This is one of my favourite objections to people being able to “Charge What You are Worth”
Have you read the earlier posts in the series “Charge What You are Worth”? We are exploring the various objections to “Charging What You are Worth”
There are many people who believe it is better to have low paying clients rather than have no clients.
Just last week I was talking to an accountant who was bemoaning her situation. She was describing a client (who sounded to me like the client from hell) and how she was trying to find someone else to do his accounts. As part of the discussion she revealed that she was just about doing this work for free! (a second reason to be rid of him)
I’m thinking to myself, “there is something wrong here; this less than ideal client (to say the least) is getting great expertise for almost nothing.”
How does this happen? As part of our discussion she revealed how she had got herself into this position. “When I came to Sydney I didn’t know anyone … and I took what I could get”
I’m sure some of you reading this can resonate. There have been times when almost everyone has been tempted to take work that pays less than ideal rather than have no work at all.
It is so important not to fall into this trap for many reasons:
- You could get so busy doing low paid work with less than ideal clients that you don’t have time to seek out ideal clients
- You could lose perspective of the characteristics of your ideal client so that even if you had the time to look for them you have forgotten what they look and sound like
- You could lose confidence in yourself – for me, this is the real tragedy of doing this. Taking on low paying clients can leave you demoralised and lacking in self-worth to the point where you might not believe that you are worthy of the higher paying clients
- How do you get rid of these lower paying clients when you get busy with high paying, Ideal clients?

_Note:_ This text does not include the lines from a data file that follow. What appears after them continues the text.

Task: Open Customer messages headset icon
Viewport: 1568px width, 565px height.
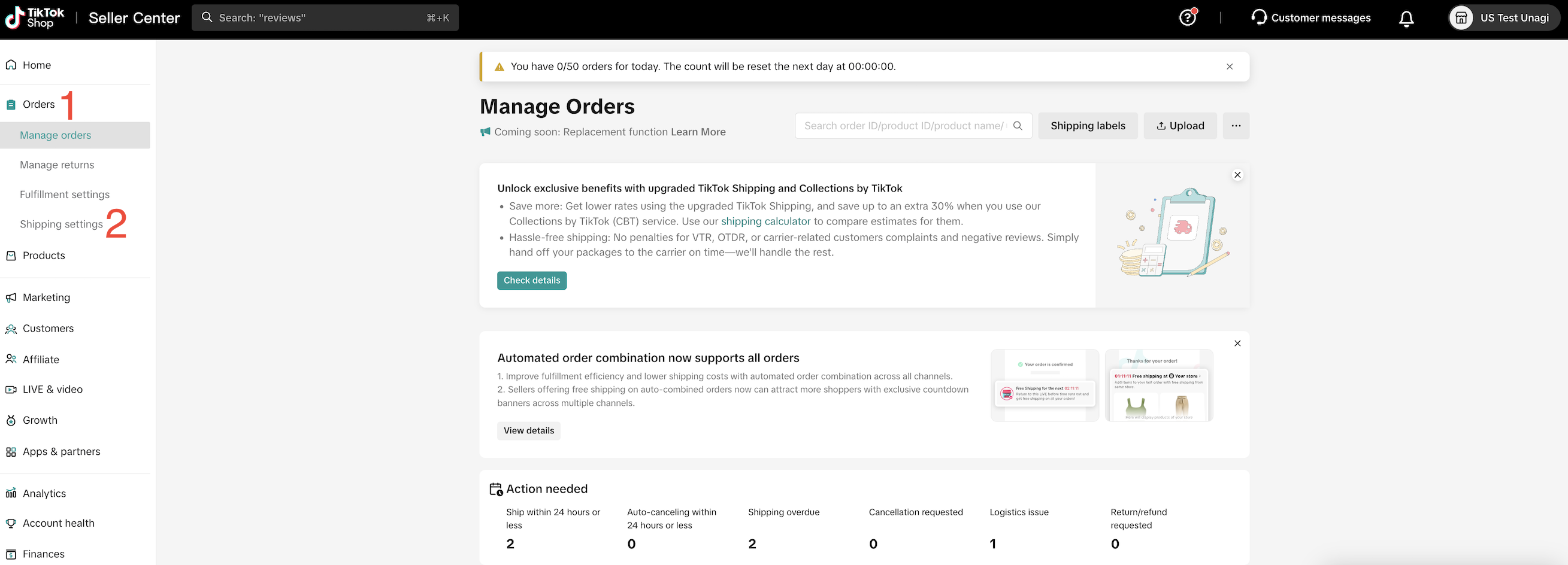Action: coord(1259,17)

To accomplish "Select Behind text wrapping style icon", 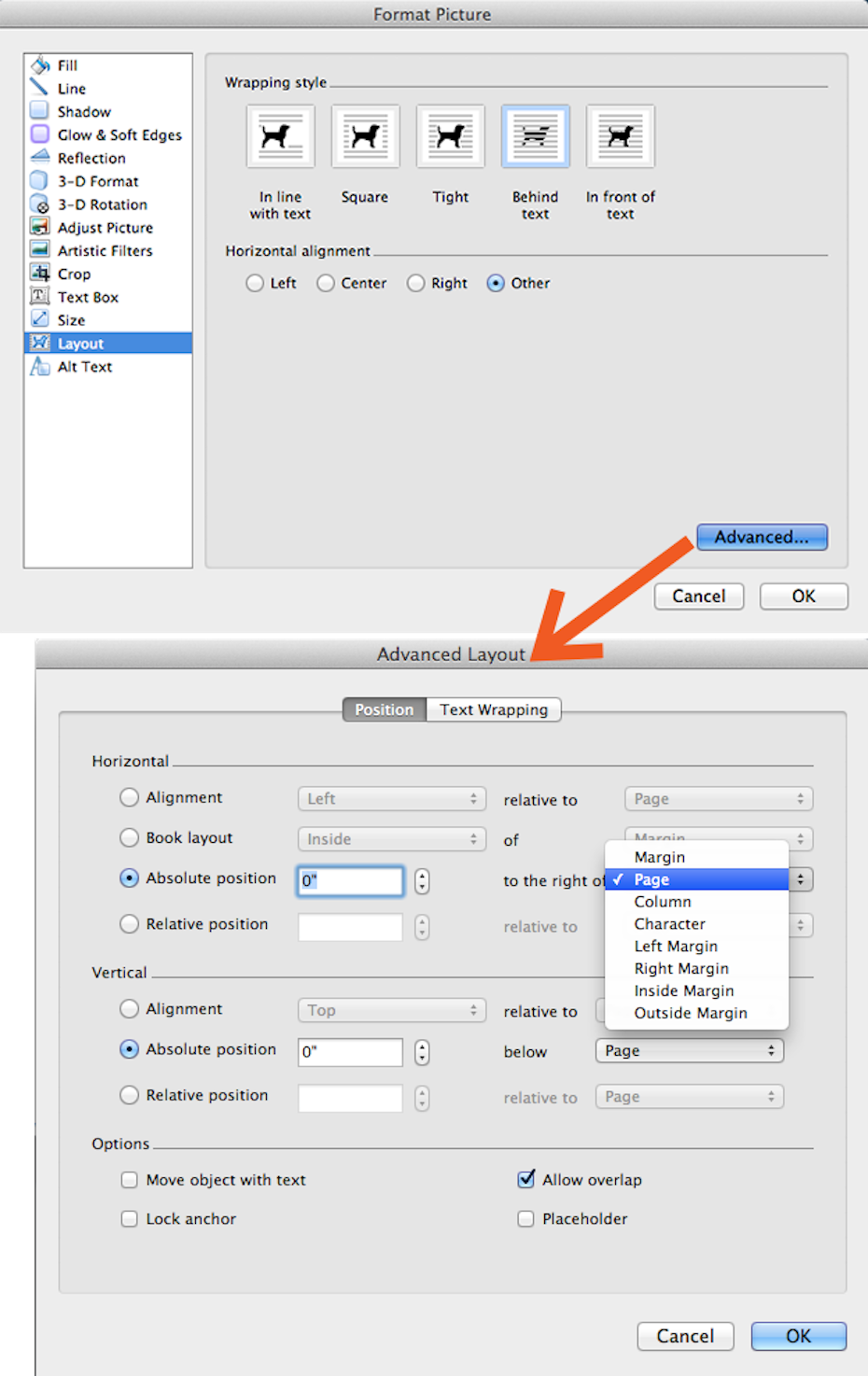I will [x=535, y=136].
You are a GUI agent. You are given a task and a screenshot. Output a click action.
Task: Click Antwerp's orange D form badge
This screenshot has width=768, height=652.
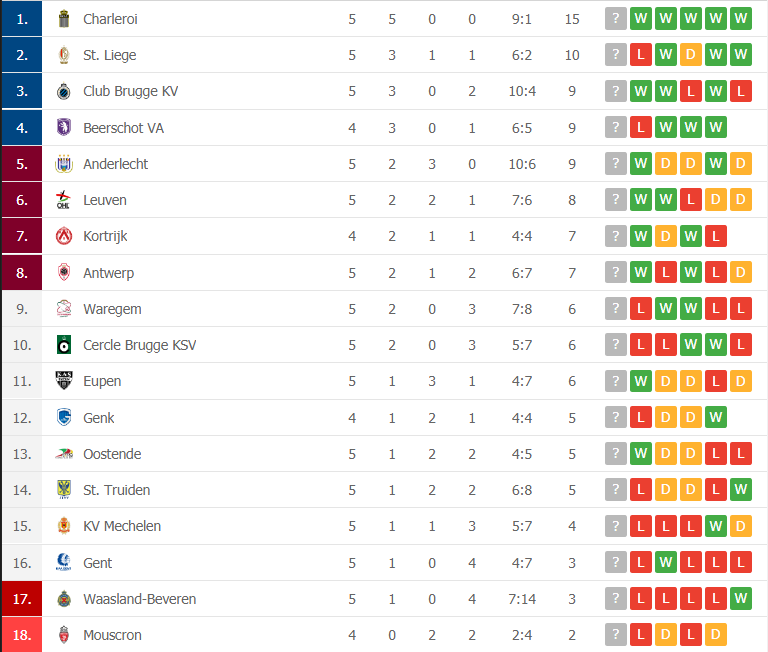(x=741, y=272)
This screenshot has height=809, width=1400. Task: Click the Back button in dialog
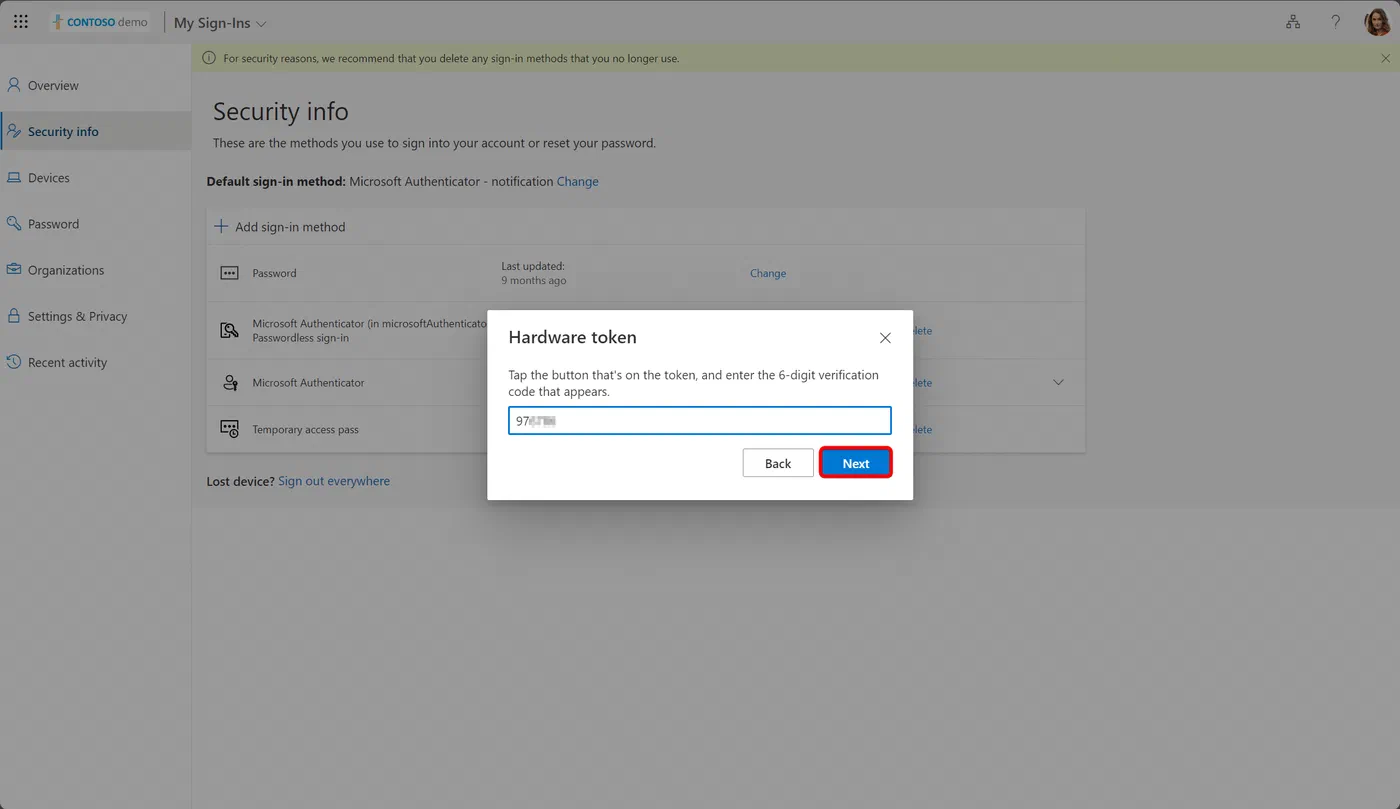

Trust me, don’t allow the lower value clients into your business. I would make one exception to this proviso. In only one situation would it be appropriate – where the Overall Benefit to you is greater than the overall cost to you.
Example: you might take on a lower value client who is in an industry that you are keen to get into and you don’t currently have the experience and this would give you the “foot in the door” with the industry
Example: the client may offer some other intangible benefit to you. You might be the accountant of a Gourmet Food company and they gift you delicious food hampers of new and delicious products. Or the client is located in an exotic location and just being there is like having a holiday (I’ve actually done this and it feels so good that none of the reasons not to take on this client apply).
What is the solution?
Firstly: Be really clear about what you offer your clients – think about what you offer in terms of the benefits to your client, the actual tangible difference that you make to their lives, their family, their health, to their business – things change!
Whatever service you are providing the only reason that your clients/ customers engage you is that they believe that you will change something for them; something that needs to be changed, something they want to be changed. They hire you to help them make the change because they cannot do it on their own.
Think about what you offer from their perspective, from your clients’ perspective.
Secondly: Target people who can pay; ensure your target customers are people who are willing to pay the amount that you want to charge.
Ultimately it comes back to your offer; what are your clients paying you to solve for them. What aspect of their lives do they want to change and they want to you to help them change it. What do they need to learn and they want you to teach them.
Think about the service you offer and what pain relief you provide. Think in terms of the results for your clients – this is the real key to charging what you are worth!